═══ INFORMATION SHOWN

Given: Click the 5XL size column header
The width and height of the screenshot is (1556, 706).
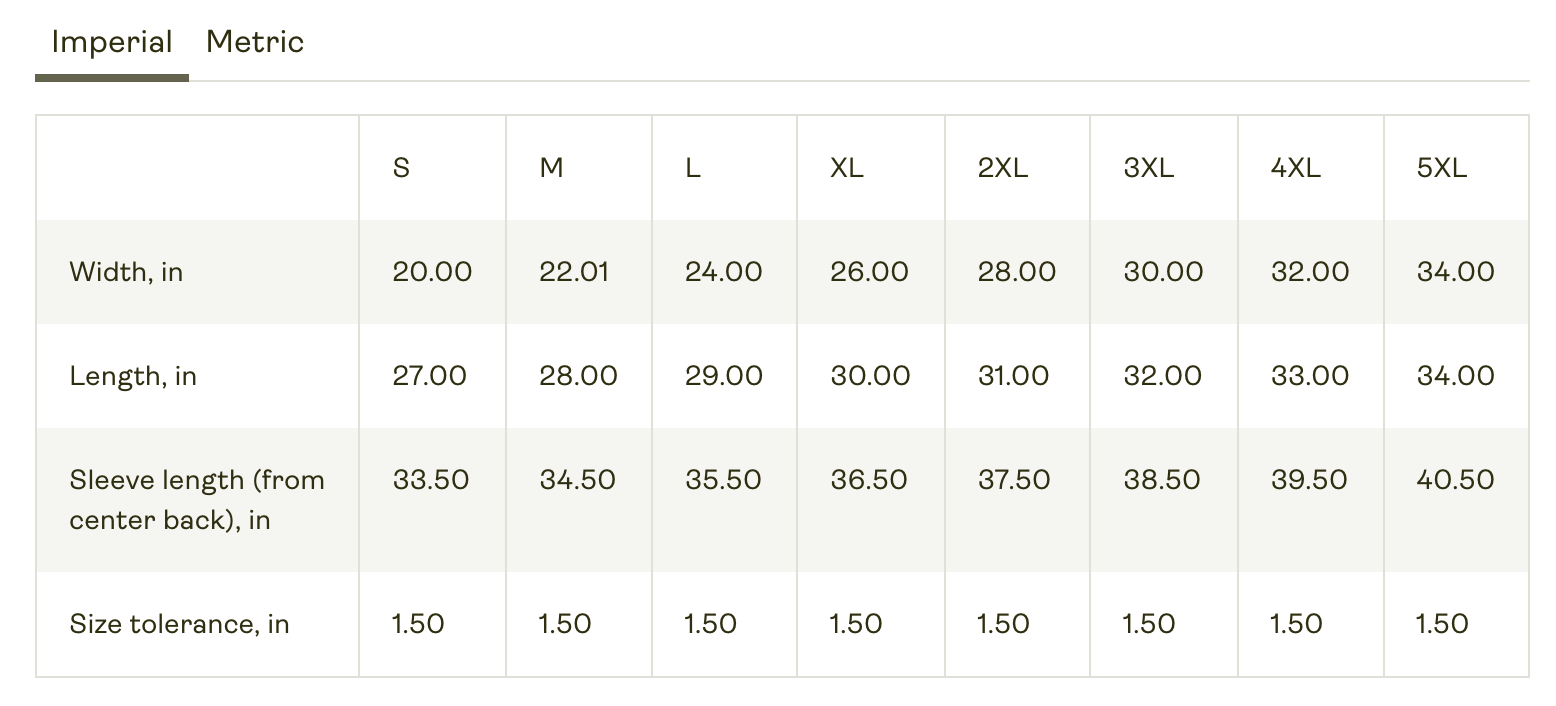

══════
═══ INFORMATION SHOWN

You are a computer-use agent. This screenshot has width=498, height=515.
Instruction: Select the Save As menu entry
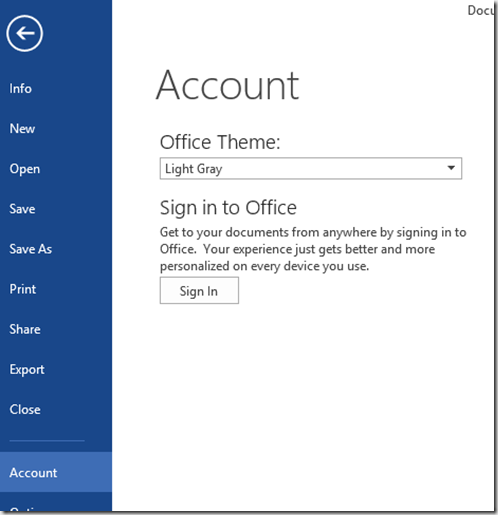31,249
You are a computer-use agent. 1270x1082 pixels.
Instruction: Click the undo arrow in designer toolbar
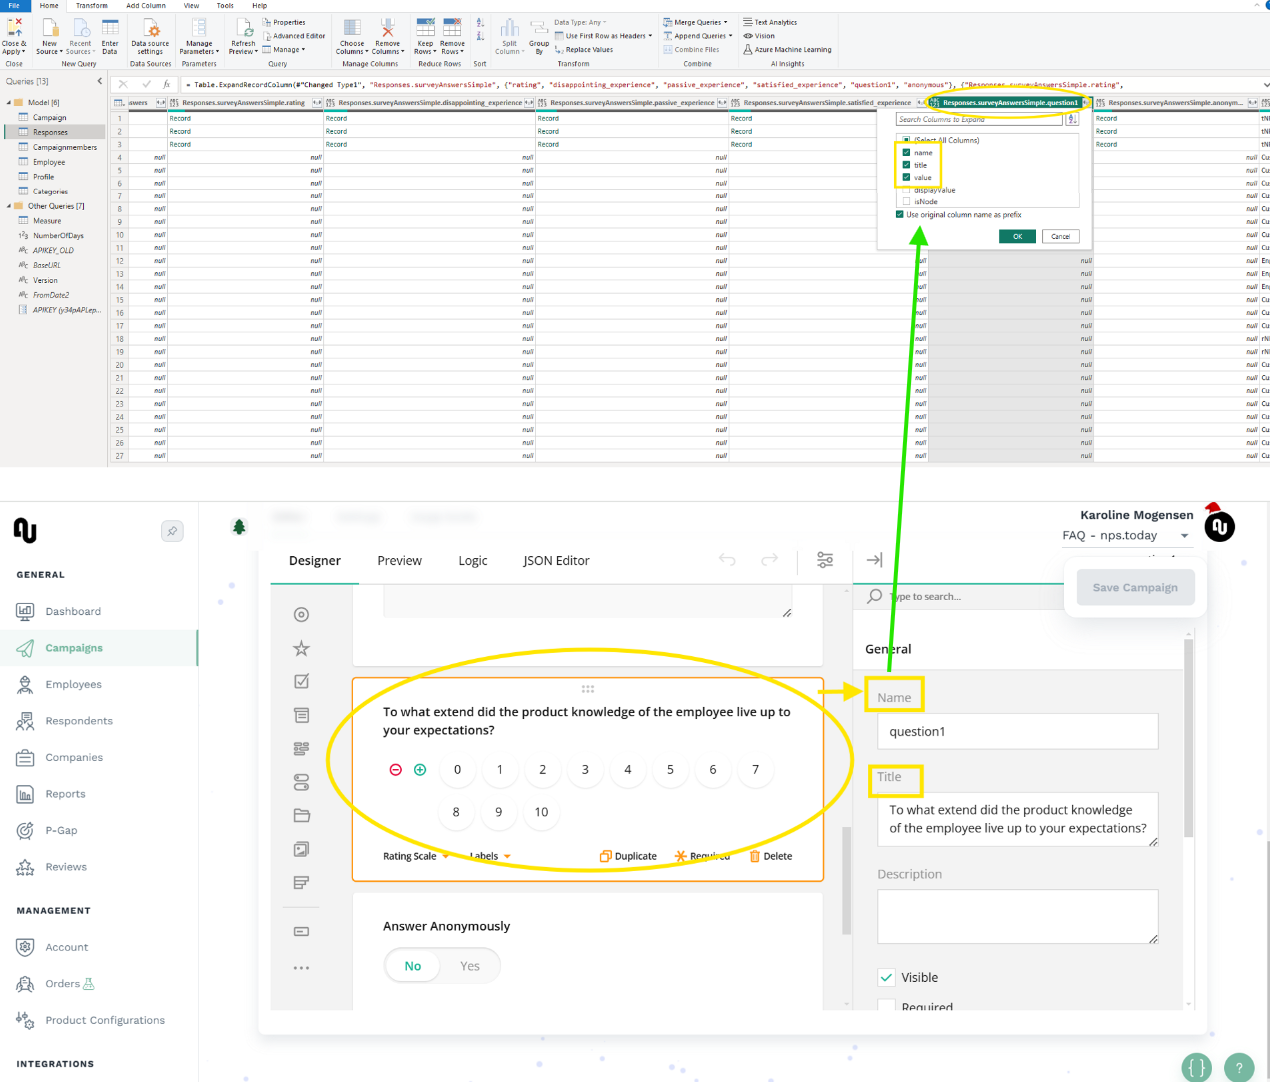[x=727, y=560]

══════
═══ INFORMATION SHOWN

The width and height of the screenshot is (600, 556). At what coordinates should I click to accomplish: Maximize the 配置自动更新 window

══════

-- DESCRIPTION OF THE TASK --
Check each line of the material above for "agent" and say how many lines contain it, giving the number alone.

-- EXERCISE RESULT --
2